I hear what you're saying younique , it's understandable that after being treated poorly you would automatically learn to expect that from others. I'm glad to hear it's becoming less of an issue for you now and you've found an outlet to express the difficult feelings that come up.
Yay, let's celebrate those little wins! I'm happy you are now feeling good about introducing your differences in certain situations.
It's a tricky one isn't it?! I went through a stage a few years ago when I felt like I had to explain my differences to every new person I met. It got very tiring and I got the sense that it made people feel uncomfortable. I soon realised that they would probably rather just approach me like they would anyone else.

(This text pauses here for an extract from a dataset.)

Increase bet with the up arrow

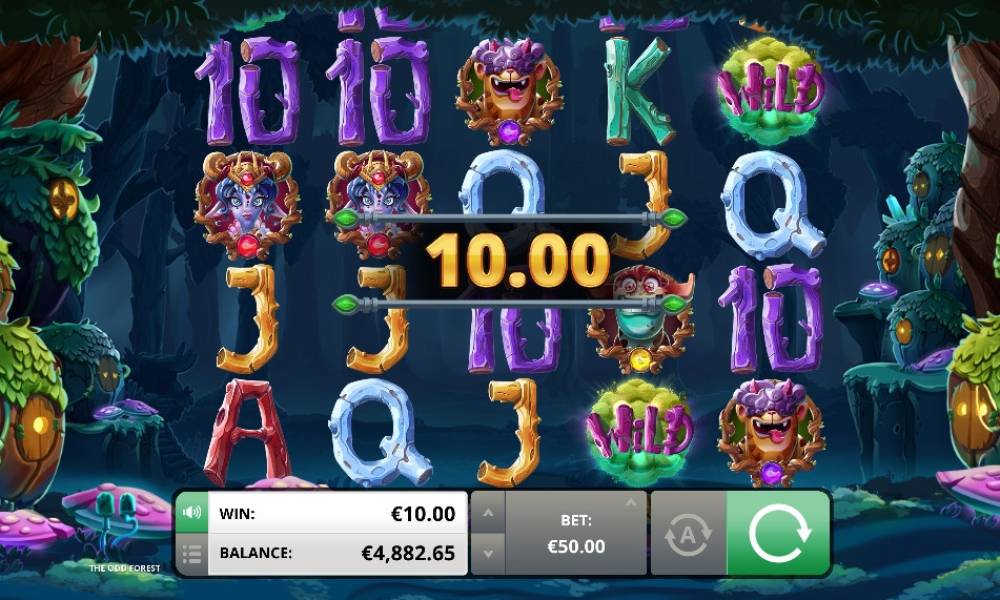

But, then I didn't explain my conditions to people at all. This became a problem when I started flute lessons. I never told my teacher at the time why I was finding it so difficult and why I kept making mistakes. I should have explained that my lip has restricted movement due to my cleft and my fingers are mis-shaped and short making it hard to play. 6 years into my flute playing I finally decided to mention it to my teacher and then she understood. I've been playing for 8 years now and it has been much better since explaining my conditions. Although it was tough, it was worth it!
It's hard to judge when and how much to say but I guess with practise we'll get there! I hope you're doing well now after your fall
It can be so challenging living with visible differences. I mean life is hard for a lot of people, but add to that certain conditions that lead to limitations, and it can be overwhelming. Not only our physical selves are affected, but also how we think and feel about who we are and how we fit in with the rest of the world. Not to mention how they interact with us as well. Maybe none of us know the best way to broach visible differences in public spaces. Maybe we have had trouble figuring it out, but they do too. So we are all kind of unsure so that makes it even more complicated. Sheesh.

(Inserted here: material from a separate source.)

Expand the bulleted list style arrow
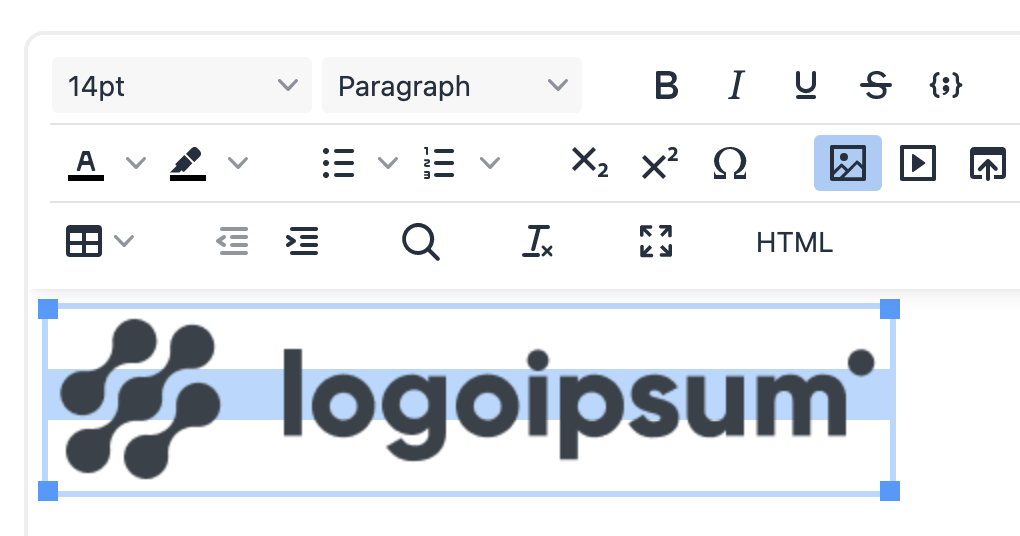Screen dimensions: 1020x536 click(x=387, y=163)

I'm following a lady on instagram who just explored this topic in depth. Let me find the post for you.... instagram.com/tv/CQRDfnWl_M1/
She's incredible.
Thanks for the well wishes regarding my fall. I was doing great until I wasn't. For the first few days I was more or less fine. Bruises and stitches. No big deal. Some jaw discomfort, but it isn't broken or dislocated, so I thought it would pass. Well, it's getting worse. I can barely eat or talk. I don't know what to do about it since all the docs say it is ok. It's clearly not. Why is this a theme in my life. Lol. I'll figure it out but in the meantime, it's a pain. :/
Sorry I'm replying to this a bit late younique. I really hope you're feeling better now. It sounds awful!
You're so right though, there's many challenging aspects of living with a visible difference already. Trying to decide when and how to explain it to someone can be very difficult.